■ Goals:
**1.** In the text about the Lebanese Canadian Bank, how many branches did the bank maintain in Lebanon?
**2.** Echo the stretch of the Lebanese Canadian Bank text from "Defunct commercial bank" through "than $5 billion.", word for word.
**3.** Summarize the text about the Lebanese Canadian Bank in two sentences.

■ Text shown:

= Lebanese Canadian Bank =

Defunct commercial bank in Lebanon

The Lebanese Canadian Bank (Arabic: البنك اللبناني الكندي. abbreviated as LCB), now defunct as of 2011, was a bank based in Beirut in Lebanon, which maintained a network of 35 branches in Lebanon and a representative office in Montreal, Quebec, Canada. The bank was established in 1960 as Banque des Activities Economiques SAL and was a subsidiary of the Royal Bank of Canada Middle East from 1968 to 1988, when it became a privately owned Lebanese bank. LCB provided corporate, retail, and investment products, and maintained extensive correspondent accounts with banks worldwide, including several U.S. financial institutions. In 2009, LCB's total assets were worth more than $5 billion.

■ Entries:
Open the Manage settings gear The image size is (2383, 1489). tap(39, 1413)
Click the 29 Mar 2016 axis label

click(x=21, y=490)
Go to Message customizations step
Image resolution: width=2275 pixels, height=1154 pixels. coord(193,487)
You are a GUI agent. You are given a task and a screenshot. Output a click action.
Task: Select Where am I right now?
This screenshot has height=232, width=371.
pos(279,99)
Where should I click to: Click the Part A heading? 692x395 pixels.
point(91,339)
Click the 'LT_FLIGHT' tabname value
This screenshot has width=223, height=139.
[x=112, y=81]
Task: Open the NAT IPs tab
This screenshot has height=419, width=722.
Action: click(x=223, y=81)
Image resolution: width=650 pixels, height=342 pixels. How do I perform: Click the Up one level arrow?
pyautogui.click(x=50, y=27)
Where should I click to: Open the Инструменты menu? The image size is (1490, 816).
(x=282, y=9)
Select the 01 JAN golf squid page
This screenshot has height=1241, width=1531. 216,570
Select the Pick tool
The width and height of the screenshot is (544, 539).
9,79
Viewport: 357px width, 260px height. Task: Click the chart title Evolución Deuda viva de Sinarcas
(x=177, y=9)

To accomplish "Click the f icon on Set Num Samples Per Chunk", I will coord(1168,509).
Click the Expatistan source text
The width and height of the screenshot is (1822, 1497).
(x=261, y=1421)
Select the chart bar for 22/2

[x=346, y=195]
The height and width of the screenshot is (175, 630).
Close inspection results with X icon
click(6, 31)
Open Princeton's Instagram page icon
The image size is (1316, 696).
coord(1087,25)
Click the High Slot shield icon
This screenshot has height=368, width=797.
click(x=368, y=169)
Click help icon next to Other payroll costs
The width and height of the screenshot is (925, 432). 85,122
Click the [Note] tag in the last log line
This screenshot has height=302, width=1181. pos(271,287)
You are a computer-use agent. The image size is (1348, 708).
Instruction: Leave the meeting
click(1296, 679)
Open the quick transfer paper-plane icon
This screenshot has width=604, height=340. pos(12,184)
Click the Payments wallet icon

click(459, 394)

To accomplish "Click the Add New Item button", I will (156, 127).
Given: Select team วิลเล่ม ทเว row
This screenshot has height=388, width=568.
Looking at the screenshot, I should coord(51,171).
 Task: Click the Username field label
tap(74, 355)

■ Answers in order:
**1.** 35 branches.

**2.**
Defunct commercial bank in Lebanon

The Lebanese Canadian Bank (Arabic: البنك اللبناني الكندي. abbreviated as LCB), now defunct as of 2011, was a bank based in Beirut in Lebanon, which maintained a network of 35 branches in Lebanon and a representative office in Montreal, Quebec, Canada. The bank was established in 1960 as Banque des Activities Economiques SAL and was a subsidiary of the Royal Bank of Canada Middle East from 1968 to 1988, when it became a privately owned Lebanese bank. LCB provided corporate, retail, and investment products, and maintained extensive correspondent accounts with banks worldwide, including several U.S. financial institutions. In 2009, LCB's total assets were worth more than $5 billion.

**3.** The Lebanese Canadian Bank was a Beirut-based bank, defunct as of 2011, with 35 branches in Lebanon and a representative office in Montreal. Founded in 1960 and owned by the Royal Bank of Canada Middle East from 1968 to 1988, it offered corporate, retail and investment products and held more than $5 billion in assets in 2009.